Pendant douze jours, ce centre de santé a fonctionné avec ce traitement contre la malaria, avant d’être réapprovisionné en artemether-luméfantrine. A ce moment, dans le feu de l’action, aucun changement significatif n’a été remarqué chez les patients.
Etude rétrospective
Six mois plus tard, une équipe de chercheurs de Médecins Sans Frontières s’est à nouveau repenchée sur cette affaire, après avoir eu connaissance de travaux qui montraient, in vitro, l’efficacité de la combinaison artesunate-amodiaquine pour lutter contre le virus d’Ebola. Ils ont alors analysé les données des patients, enregistrées par le centre de santé de Lofa.
« En fait, cette histoire est un peu un concours de circonstances. On s’est repenché un peu par hasard sur les informations concernant les patients qui avaient reçu l’artesunate-amodiaquine en août 2014. Alors nous nous sommes rendu compte qu’il y avait des différences de survie assez importantes, par rapport à ceux qui avaient pris l'association artemether-luméfantrine », se souvient Etienne Gignoux, un des auteurs de cette étude rétrospective, publiée dans le New England Journal of Medecine.
Le changement de traitement antipaludique avait été la seule modification dans la prise en charge clinique de ces malades. Les chercheurs ont par ailleurs vérifié qu’aucun autre facteur n’avait pu avoir un impact sur la mortalité, comme par exemple l’âge des patients ou leur charge virale.
Concrètement, leurs analyses mettent en évidence que le risque de mortalité des patients ayant reçu l’artesunate-amodiaquine au cours de leur traitement était inférieur de 31% par rapport à ceux qui n’avaient reçu que l’artemether-lumefantrine.
Piste de nouveaux traitements
Les tests de diagnostic de malaria posent des problèmes de sécurité, dans la mesure où ils s’appuient sur des analyses sanguines, avec un risque élevé de contamination pour les soignants.
Les antipaludéens étaient donc parfois prescrits aux malades sans savoir s’ils étaient réellement touchés par la malaria. L’étude montre que l’artesunate-amodiaquine fonctionne d’autant mieux contre Ebola que la personne n’était pas atteinte de malaria.
« A partir du moment où il n'y a pas de différences de toxicité entre les antipaludéens prescrits, on peut se dire qu'il vaut mieux donner l’artesunate-amodiaquine, qui améliore la survie des patients Ebola, notamment s'ils ne sont pas déjà atteints de paludisme », souligne Etienne Gignoux.
Selon lui, cette étude ouvre la voie à de nouveaux essais, pour mieux comprendre l'effet du médicament, la dose optimale à prescrire, et évaluer s'il peut devenir la base de nouveaux traitements dans l'épidémie d'Ebola.
Le plasma, sans risques mais peu efficace
Egalement publié dans le New England Journal of Medecine, les résultats de l’essai clinique Ebola-Tx, financé par l’Union Européenne. Il s’agit d’un plus large essai portant sur les effets de plasma de personnes convalescentes d’Ebola, recommandé par l’OMS.
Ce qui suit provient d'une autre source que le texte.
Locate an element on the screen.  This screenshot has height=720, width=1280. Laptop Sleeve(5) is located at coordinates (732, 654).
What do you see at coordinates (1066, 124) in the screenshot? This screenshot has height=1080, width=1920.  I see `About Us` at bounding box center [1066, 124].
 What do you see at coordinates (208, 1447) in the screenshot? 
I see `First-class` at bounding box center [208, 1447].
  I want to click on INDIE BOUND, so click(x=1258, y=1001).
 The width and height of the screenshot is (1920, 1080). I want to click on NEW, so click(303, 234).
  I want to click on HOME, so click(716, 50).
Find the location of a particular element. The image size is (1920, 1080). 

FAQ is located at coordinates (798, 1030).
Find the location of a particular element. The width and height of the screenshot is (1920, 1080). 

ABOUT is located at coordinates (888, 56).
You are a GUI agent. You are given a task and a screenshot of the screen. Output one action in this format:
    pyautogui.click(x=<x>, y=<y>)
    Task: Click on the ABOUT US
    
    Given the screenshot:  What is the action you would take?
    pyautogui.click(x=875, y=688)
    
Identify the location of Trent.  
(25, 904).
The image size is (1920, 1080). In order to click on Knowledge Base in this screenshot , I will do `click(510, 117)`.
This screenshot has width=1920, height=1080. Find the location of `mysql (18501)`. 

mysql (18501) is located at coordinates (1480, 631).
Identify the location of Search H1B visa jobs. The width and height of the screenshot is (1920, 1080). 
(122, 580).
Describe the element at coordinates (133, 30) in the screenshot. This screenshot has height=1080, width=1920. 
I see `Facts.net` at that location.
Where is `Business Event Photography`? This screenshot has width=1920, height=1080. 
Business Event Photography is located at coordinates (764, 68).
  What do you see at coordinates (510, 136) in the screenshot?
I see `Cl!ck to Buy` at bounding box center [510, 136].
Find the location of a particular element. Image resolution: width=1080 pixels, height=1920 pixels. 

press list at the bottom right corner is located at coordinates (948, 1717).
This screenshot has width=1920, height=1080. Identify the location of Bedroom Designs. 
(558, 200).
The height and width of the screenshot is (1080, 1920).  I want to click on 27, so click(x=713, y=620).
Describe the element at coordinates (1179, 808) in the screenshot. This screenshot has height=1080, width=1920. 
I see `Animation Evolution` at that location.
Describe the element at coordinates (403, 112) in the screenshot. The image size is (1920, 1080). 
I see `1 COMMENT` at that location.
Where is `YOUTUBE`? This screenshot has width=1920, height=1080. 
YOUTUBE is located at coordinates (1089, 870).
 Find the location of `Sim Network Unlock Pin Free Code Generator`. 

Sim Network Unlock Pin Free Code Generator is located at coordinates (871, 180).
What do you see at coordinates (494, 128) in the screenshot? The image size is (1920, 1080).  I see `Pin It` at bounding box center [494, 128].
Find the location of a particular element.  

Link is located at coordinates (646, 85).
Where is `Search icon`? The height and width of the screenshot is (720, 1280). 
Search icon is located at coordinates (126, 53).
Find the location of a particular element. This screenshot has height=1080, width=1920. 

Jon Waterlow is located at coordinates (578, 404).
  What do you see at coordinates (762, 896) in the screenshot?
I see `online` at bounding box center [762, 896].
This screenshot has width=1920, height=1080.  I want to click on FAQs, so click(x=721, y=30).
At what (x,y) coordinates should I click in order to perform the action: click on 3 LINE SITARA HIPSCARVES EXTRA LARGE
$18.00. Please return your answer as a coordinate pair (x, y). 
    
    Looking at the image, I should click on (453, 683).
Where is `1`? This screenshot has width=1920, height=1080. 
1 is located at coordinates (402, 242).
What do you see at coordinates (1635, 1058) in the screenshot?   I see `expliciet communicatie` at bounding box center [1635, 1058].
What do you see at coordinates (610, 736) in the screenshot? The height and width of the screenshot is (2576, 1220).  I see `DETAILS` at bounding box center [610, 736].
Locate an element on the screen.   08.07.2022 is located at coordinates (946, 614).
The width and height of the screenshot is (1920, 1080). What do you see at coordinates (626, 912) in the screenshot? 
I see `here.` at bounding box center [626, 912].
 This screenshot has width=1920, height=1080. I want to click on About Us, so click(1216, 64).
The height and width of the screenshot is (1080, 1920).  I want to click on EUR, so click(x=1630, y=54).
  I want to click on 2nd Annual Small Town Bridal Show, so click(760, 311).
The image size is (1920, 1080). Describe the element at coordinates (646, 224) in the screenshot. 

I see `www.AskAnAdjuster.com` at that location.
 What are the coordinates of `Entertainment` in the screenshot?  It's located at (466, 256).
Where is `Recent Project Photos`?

Les chercheurs souhaitaient voir si le transfert de ce plasma à des individus malades pouvait les aider à lutter contre l’infection de manière efficace, grâce aux anticorps en présence. Jusqu’à l’épidémie de 2014, les produits sanguins de survivants d’Ebola n’avaient été utilisés que de manière limitée et expérimentale.
Cette étude, qui a porté sur 84 patients en Guinée, a comparé leur devenir à celui de 400 autres patients qui avaient été traités dans le même centre de santé, sans transfusion de plasma.
Bonne nouvelle : le transfert de plasma est sécurisé pour les patients, et ne présente aucun risque. En revanche, les doses administrées ne semblaient avoir aucun impact sur le taux de survie des patients participants.
Le problème de cet essai : avant la transfusion, les chercheurs ne connaissaient pas la quantité d'anticorps présente dans le plasma des convalescents. Des analyses sont en cours à Lyon afin d'obtenir cette donnée, qui devrait permettre de mieux adapter les doses de plasma transfusées, lors de prochains essais.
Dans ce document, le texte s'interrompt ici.